**Task requirements**
In the entries that follow, find the line containing "Viewport: 1004px width, 687px"; from there, copy every line exactly through the line containing "The width and height of the screenshot is (1090, 597).".

Items from a dataset:
+ + + +

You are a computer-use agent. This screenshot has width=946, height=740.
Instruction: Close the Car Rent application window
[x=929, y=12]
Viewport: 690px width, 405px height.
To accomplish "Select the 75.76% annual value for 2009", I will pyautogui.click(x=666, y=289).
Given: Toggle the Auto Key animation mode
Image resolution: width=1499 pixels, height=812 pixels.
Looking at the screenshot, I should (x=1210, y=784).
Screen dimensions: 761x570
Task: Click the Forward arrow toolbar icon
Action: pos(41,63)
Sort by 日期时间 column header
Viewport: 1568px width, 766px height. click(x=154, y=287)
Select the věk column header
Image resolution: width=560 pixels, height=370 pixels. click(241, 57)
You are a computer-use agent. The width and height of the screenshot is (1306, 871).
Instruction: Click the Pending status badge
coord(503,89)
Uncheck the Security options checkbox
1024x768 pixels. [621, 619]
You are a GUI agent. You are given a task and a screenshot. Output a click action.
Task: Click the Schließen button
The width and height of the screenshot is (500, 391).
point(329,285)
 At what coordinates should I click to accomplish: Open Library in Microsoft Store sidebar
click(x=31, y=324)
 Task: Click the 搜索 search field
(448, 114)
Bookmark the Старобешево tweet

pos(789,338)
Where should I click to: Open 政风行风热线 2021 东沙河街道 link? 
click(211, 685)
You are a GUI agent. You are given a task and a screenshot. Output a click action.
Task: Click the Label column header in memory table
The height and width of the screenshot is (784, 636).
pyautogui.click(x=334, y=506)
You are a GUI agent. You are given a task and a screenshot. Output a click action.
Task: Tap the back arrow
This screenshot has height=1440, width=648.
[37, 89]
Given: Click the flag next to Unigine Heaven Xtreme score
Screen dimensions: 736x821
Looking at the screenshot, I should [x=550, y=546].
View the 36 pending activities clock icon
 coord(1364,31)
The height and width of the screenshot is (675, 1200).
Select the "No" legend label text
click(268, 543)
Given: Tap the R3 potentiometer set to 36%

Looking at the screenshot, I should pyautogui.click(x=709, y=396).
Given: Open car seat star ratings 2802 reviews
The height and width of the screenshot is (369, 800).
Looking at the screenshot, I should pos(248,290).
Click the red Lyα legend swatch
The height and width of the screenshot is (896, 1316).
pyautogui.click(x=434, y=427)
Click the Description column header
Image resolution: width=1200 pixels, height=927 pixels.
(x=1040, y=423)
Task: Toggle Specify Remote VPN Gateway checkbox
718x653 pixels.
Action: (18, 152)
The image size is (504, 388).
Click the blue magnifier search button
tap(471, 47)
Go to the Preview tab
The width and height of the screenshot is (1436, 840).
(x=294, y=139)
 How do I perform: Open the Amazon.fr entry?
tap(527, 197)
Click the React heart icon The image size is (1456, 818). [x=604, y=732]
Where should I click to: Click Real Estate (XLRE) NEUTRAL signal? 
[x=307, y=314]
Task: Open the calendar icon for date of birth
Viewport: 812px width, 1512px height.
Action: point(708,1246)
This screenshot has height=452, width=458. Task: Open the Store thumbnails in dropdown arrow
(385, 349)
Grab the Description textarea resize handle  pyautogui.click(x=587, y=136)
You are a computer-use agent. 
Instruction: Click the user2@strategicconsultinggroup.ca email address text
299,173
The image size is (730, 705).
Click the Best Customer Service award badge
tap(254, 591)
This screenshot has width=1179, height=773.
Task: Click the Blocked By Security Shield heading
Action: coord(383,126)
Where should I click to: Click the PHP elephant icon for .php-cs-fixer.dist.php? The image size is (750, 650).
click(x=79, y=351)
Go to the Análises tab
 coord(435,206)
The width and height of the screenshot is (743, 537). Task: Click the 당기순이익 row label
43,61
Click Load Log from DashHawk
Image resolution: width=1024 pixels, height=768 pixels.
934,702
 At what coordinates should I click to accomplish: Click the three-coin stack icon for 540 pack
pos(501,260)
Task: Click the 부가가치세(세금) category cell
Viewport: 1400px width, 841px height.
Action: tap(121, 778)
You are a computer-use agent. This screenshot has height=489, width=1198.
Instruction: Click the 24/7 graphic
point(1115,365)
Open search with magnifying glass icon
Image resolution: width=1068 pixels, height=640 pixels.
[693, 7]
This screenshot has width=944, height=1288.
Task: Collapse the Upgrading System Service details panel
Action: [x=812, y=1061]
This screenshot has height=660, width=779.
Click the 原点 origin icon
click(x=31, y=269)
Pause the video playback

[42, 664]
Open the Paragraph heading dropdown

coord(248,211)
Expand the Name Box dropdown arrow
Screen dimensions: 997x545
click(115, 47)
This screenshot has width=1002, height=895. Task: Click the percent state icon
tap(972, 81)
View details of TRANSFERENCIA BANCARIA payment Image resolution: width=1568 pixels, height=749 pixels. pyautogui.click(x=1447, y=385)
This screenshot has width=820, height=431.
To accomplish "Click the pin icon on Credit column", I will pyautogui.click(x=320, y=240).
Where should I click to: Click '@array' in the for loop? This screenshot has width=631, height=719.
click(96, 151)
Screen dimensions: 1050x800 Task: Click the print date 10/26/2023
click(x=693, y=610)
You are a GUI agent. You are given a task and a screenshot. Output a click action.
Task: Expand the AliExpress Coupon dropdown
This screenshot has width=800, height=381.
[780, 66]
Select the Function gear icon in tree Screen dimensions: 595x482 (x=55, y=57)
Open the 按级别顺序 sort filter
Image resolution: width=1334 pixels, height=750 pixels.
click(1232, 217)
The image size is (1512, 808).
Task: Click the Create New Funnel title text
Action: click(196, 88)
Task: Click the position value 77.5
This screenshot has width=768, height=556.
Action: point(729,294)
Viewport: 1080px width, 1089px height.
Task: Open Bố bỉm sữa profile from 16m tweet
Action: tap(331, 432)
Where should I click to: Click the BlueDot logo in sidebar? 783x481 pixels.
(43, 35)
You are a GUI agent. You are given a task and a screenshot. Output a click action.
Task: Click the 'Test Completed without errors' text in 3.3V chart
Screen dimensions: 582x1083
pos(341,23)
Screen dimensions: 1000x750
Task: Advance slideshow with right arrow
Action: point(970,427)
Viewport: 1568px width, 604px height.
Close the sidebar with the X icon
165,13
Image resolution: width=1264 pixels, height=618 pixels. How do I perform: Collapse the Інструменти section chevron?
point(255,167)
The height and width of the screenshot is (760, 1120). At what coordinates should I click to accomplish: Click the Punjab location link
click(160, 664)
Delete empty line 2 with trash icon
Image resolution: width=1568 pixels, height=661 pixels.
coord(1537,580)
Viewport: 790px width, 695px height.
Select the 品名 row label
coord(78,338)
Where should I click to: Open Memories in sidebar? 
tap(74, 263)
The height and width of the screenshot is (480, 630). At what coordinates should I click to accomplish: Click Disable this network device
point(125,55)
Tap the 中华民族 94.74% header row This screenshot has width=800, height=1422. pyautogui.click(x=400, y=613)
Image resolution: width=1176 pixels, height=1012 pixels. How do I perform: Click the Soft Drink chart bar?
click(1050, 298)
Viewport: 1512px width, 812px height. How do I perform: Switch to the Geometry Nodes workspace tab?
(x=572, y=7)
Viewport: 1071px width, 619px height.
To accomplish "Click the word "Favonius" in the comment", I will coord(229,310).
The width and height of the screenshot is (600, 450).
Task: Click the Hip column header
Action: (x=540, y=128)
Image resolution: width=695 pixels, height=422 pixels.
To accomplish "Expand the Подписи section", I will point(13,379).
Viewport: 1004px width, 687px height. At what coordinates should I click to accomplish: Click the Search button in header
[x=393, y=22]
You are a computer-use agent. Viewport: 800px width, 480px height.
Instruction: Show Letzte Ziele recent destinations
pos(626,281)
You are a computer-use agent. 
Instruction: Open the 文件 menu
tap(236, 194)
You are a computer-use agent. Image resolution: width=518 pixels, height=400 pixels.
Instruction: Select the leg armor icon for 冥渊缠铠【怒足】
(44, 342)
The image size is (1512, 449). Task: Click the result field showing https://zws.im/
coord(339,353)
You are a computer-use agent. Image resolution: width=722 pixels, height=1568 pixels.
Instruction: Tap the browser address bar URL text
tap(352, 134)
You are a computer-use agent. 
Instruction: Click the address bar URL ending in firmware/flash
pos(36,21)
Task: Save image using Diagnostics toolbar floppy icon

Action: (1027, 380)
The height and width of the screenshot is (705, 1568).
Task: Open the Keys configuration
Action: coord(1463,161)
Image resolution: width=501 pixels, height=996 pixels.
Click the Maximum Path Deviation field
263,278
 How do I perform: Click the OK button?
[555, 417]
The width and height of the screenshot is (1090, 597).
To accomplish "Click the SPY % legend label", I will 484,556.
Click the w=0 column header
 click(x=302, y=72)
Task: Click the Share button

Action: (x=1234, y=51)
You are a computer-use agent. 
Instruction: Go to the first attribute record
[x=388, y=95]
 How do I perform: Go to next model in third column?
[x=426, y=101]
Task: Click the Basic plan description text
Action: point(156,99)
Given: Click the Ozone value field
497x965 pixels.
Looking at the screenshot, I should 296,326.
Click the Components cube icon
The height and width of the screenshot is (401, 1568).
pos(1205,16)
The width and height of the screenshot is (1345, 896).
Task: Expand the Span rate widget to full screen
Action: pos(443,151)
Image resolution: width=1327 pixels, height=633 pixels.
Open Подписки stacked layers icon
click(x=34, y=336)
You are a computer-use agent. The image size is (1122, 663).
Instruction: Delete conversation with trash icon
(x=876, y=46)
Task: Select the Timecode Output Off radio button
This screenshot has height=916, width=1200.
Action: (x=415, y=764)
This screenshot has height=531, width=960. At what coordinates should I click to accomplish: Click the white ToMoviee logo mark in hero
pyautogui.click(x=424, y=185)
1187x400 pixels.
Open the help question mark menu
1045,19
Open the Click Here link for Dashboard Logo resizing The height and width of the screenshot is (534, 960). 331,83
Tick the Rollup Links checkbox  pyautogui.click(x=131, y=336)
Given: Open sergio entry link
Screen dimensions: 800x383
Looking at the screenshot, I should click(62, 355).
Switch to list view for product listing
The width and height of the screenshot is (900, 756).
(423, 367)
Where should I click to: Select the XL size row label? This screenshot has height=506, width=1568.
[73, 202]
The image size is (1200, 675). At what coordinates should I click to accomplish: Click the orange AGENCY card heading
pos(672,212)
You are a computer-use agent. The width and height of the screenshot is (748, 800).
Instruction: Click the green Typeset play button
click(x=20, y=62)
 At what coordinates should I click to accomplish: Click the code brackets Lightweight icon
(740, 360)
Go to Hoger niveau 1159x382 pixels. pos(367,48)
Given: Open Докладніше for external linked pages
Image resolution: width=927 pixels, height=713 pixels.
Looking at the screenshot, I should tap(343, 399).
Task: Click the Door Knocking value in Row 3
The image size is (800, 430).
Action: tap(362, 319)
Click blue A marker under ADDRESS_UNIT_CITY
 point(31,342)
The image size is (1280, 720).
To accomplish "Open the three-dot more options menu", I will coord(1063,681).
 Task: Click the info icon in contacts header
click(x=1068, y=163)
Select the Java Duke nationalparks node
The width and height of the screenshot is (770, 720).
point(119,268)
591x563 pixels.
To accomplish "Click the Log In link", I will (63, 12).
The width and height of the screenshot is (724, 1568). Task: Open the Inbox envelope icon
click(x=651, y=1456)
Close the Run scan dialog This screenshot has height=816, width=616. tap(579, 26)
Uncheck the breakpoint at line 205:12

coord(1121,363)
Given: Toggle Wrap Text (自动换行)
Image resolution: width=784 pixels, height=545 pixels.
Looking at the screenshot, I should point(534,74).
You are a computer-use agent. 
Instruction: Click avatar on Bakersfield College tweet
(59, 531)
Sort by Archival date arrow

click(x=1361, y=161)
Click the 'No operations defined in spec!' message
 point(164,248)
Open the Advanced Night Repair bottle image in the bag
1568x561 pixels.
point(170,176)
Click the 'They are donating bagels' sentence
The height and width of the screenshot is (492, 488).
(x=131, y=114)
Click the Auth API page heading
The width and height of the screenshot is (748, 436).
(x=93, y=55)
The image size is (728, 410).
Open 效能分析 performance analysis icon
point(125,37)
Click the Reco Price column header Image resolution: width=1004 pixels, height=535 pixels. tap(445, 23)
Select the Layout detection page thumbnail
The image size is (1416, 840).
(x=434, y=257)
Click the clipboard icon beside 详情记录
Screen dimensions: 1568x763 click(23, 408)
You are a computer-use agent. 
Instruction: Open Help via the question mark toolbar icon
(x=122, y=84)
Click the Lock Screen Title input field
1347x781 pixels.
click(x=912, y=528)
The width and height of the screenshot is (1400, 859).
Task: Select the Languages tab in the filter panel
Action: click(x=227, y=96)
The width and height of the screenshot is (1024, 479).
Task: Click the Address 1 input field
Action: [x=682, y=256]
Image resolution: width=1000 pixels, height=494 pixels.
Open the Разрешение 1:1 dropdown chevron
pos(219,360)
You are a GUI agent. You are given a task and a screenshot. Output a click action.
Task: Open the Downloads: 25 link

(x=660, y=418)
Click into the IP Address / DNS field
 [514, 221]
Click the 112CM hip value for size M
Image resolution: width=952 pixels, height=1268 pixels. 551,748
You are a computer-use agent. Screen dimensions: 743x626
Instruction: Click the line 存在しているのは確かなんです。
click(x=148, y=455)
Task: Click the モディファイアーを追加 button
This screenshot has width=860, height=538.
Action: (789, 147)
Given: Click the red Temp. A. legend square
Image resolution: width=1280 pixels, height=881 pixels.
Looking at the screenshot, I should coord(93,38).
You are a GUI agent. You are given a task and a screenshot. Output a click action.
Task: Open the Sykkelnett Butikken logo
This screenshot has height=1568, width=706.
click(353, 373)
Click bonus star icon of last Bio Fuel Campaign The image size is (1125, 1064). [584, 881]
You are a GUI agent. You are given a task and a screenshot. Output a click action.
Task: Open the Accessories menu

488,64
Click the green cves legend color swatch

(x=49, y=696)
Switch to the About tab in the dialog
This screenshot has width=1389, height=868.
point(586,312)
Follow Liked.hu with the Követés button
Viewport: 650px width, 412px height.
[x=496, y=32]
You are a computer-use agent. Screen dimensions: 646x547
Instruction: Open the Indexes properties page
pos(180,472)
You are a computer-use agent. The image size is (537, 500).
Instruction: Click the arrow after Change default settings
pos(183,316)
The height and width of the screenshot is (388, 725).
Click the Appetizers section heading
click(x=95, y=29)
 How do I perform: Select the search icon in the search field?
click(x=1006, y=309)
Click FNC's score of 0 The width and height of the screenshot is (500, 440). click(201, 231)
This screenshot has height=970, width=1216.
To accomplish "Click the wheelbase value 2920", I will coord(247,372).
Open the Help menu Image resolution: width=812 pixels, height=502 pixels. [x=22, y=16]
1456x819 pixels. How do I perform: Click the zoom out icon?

+ + + +

**Answer area**
Viewport: 1004px width, 687px height. At what coordinates should I click to accomplish: Click the Search button in header
[x=393, y=22]
You are a computer-use agent. Viewport: 800px width, 480px height.
Instruction: Show Letzte Ziele recent destinations
pos(626,281)
You are a computer-use agent. 
Instruction: Open the 文件 menu
tap(236, 194)
You are a computer-use agent. Image resolution: width=518 pixels, height=400 pixels.
Instruction: Select the leg armor icon for 冥渊缠铠【怒足】
(44, 342)
The image size is (1512, 449). Task: Click the result field showing https://zws.im/
coord(339,353)
You are a computer-use agent. Image resolution: width=722 pixels, height=1568 pixels.
Instruction: Tap the browser address bar URL text
tap(352, 134)
You are a computer-use agent. 
Instruction: Click the address bar URL ending in firmware/flash
pos(36,21)
Task: Save image using Diagnostics toolbar floppy icon

Action: (1027, 380)
The height and width of the screenshot is (705, 1568).
Task: Open the Keys configuration
Action: coord(1463,161)
Image resolution: width=501 pixels, height=996 pixels.
Click the Maximum Path Deviation field
263,278
 How do I perform: Click the OK button?
[555, 417]
The width and height of the screenshot is (1090, 597).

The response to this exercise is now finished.